当然のことながら、再検査を受けることにした。今回は勤務している会社が変わっているので、前に行ったことのある○△□病院とはいかない。京都は円町にある京都工場保健会に行って精密検査を受けることにした。

病院へ行くこと自体には慣れているので抵抗はないけれど、それでも再検査となると不安はある。今年から半日有給休暇制度なるものが導入されたので、それを使って平日の午前中に受診することにした。

病院に着いたのが9時10分くらいで、すぐに受付は済ませることができた。まずは問診を受ける。待つこと1時間あまり。担当の医師はレントゲン写真を見せてくれながら、異常の状況を私に確認し、精密検査を受けるかどうかを問うてきた。もちろんここに来たのはそれが目的なので、CTを撮ることをお願いした。ただし、今日は混んでいて撮るのに時間がかかり、12時くらいになるという。

そして、CT撮影室の前で待つこと1時間30分。おおよその時間を知らせてもらっていたので精神的なイライラ感はほとんどなかった。11時45分になって、ようやく名前を呼ばれた。

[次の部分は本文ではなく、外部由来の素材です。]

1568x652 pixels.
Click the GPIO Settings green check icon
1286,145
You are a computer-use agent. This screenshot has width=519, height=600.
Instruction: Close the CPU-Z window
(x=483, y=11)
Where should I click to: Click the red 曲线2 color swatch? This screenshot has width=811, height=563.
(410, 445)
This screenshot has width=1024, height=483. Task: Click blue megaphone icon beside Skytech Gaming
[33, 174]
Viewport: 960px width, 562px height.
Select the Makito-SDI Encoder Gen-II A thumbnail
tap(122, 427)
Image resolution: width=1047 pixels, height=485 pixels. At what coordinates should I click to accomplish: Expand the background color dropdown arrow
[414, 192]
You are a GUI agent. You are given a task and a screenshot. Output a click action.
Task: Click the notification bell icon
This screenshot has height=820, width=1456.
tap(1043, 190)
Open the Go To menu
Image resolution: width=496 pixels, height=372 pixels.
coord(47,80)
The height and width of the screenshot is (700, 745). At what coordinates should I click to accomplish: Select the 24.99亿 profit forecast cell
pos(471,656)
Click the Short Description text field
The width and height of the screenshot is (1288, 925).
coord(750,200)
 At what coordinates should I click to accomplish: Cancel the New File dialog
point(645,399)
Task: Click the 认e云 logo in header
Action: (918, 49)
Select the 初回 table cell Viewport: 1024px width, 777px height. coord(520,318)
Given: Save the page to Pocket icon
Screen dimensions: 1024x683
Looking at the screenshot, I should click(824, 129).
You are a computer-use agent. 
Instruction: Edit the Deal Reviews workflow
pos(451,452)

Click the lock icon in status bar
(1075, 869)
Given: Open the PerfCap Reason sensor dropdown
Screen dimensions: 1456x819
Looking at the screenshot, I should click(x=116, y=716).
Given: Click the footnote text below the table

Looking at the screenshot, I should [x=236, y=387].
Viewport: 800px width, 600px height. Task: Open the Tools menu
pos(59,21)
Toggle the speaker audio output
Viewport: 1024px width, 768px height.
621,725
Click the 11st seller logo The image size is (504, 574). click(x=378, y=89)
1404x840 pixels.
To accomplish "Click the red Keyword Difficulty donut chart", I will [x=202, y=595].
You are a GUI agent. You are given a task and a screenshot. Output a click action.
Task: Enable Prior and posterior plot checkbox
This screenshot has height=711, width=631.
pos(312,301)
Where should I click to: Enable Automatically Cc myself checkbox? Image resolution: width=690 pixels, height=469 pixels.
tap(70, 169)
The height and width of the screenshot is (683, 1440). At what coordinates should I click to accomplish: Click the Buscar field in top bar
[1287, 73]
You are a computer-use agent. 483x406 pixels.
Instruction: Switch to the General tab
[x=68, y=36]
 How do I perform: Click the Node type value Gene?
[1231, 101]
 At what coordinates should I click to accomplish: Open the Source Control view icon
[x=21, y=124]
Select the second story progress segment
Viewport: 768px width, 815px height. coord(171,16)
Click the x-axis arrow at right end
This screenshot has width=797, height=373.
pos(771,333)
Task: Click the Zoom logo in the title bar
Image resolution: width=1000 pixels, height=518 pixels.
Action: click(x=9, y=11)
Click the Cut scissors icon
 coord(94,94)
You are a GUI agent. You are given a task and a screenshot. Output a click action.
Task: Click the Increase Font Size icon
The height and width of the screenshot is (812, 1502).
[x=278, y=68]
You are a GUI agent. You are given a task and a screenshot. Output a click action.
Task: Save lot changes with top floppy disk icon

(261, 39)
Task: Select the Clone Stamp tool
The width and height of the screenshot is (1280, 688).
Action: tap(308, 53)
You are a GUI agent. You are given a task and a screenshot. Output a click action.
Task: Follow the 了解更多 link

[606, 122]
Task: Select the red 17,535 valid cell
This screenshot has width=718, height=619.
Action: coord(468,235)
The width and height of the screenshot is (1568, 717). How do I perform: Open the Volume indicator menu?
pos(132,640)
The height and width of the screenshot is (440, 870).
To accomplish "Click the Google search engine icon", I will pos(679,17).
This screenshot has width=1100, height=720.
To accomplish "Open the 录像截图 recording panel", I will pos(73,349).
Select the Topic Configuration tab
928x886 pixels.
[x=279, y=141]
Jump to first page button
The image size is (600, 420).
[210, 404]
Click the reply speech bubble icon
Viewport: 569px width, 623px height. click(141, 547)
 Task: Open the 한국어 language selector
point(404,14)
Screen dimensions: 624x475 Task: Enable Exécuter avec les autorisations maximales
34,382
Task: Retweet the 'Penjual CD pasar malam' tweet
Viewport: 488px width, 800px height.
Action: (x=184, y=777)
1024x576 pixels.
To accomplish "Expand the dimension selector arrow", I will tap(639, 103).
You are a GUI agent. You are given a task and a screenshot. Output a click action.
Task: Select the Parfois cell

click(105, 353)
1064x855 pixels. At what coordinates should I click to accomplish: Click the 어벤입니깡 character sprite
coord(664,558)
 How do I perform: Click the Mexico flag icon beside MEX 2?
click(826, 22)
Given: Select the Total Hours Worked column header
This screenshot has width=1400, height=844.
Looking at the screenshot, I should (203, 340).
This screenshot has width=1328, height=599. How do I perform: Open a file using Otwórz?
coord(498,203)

CTの撮影には時間がかかると思っていた。今までに何度かCTを撮ったことがあるが、30分くらいはかかっていた。もっと昔は造影剤も入れていたので、とても時間がかかっていた。しかし、CTはすぐに終わった。5分もかからなかったのではないか。医療技術の進展には目を見張るものがある。

CTの結果を持って、再び担当医師の問診を受けたのが、12時を少しまわった頃。結果は異常なし。肺の上部から下部にかけての連続した断面画像を前にして、一箇所炎症の痕がある以外は、異常のないことを丁寧に説明してもらった。

CT検査を始めてからわずか20分足らずですべて終了した。速い。待ち時間がなければとてつもなく速く結果が分かったことになる。しかし、受付をしてから最後の清算をするまで3時間あまりと、トータルでの時間は昔とさほど変わらない。今もって長い。そのほとんどがあいも変わらず待ち時間であった。

いまどき“待つ”ことなんて少なくなっていると思うのだが。歯医者だって、予約制で待つ時間は短くなっている。散髪屋さんも予約制で待つ時間はほとんど要らない。今の世の中、ICTの発達で、特にスマートフォンの出現で、あらゆる情報がすぐに入手でき、待つという行為はどんどん少なくなっている。人との待ち合わせで待つこともなくなった。発車時刻が検索できるので電車を待つのも短くてすむ。道路の混雑具合も分かるようになったので、車の渋滞に巻き込まれることも減った。ただし、人気のお店やレジャー施設で長い列をつくって待つことは、依然としてあるけれど。

“待つ”という行為は、それだけの意味もしくはメリットがあるからするのであって、病院で今もってそんな行為をしているということは、病院の価値は依然として高いということである。だから、ICTの進んだ今の時代でも、平気でお客(患者)を待たせることができるのだろう。しかし、本当にお客様視点に立って考えるのならば、これは改善されて然るべきであり、また可能である。もっと言えば、前回受診したレントゲンやCTのデータを入手することができていれば、こんなムダな検査はしなくて済んだはずだ。 価値の高い医療の現場では、まだまだすべきことはたくさんありそうである。